» **Directive**: Tally the lines in the records below that contain the string "Toggle", and report only that number.

» **Listing**:
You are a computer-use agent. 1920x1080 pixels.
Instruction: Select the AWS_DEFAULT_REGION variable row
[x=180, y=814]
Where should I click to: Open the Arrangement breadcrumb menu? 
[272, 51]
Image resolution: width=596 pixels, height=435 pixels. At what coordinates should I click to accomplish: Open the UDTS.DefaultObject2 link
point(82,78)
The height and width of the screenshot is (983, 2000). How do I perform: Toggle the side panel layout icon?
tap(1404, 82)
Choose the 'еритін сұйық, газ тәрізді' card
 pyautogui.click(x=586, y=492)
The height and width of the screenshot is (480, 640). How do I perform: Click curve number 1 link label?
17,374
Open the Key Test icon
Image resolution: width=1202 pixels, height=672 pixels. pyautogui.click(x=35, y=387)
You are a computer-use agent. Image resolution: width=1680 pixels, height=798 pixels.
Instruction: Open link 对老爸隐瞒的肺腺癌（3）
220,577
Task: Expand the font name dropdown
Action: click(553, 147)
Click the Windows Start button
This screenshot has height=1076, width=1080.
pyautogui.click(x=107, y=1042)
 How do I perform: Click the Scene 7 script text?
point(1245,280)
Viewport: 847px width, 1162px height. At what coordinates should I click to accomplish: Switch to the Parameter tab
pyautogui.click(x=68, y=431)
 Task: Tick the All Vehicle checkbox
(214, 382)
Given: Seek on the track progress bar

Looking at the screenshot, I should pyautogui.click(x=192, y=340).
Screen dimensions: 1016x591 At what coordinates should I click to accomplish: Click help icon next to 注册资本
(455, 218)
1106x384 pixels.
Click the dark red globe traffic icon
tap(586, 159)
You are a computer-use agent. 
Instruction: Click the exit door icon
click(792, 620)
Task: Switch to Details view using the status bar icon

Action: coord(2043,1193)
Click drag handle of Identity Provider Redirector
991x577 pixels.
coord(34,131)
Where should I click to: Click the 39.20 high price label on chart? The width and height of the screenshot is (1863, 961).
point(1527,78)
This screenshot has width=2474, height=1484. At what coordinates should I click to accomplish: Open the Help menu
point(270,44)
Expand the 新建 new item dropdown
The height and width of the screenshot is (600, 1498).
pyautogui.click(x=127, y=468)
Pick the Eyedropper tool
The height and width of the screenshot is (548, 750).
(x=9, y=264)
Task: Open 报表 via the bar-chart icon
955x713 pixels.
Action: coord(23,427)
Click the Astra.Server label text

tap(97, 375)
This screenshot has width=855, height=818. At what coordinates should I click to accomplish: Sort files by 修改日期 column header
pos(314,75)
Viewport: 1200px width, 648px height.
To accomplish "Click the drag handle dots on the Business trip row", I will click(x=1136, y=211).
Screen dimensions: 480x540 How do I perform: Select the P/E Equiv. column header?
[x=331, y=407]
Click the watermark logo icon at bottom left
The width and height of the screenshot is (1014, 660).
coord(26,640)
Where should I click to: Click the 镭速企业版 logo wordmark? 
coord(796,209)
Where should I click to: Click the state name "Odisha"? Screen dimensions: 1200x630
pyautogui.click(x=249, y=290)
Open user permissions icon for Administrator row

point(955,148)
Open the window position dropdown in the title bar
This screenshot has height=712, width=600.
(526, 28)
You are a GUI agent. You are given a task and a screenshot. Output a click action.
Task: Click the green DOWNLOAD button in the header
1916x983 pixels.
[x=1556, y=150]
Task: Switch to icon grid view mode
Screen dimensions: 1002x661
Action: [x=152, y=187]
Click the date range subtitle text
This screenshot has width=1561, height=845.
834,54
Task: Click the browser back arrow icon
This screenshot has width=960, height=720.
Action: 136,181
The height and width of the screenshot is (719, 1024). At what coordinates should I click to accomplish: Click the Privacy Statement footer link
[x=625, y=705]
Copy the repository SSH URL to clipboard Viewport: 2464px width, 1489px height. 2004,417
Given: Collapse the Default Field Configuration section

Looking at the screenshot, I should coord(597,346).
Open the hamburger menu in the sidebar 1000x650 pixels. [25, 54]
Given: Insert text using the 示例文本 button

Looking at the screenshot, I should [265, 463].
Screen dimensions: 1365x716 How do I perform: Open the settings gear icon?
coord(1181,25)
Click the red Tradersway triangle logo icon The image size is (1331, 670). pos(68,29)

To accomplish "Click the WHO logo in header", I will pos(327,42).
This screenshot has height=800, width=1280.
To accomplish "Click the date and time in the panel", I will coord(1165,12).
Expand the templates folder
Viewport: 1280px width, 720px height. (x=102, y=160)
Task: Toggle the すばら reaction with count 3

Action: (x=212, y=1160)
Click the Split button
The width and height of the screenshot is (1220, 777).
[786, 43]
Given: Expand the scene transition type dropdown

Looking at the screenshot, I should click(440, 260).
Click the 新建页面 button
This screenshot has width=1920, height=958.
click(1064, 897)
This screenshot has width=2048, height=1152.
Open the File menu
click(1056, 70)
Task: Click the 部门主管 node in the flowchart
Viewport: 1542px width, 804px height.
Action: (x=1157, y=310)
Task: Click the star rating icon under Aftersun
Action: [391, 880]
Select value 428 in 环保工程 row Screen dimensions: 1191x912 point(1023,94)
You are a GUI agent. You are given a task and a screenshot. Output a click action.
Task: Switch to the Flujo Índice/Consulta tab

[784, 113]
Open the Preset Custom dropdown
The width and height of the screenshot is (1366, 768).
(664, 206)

» **Solved exercise**: 2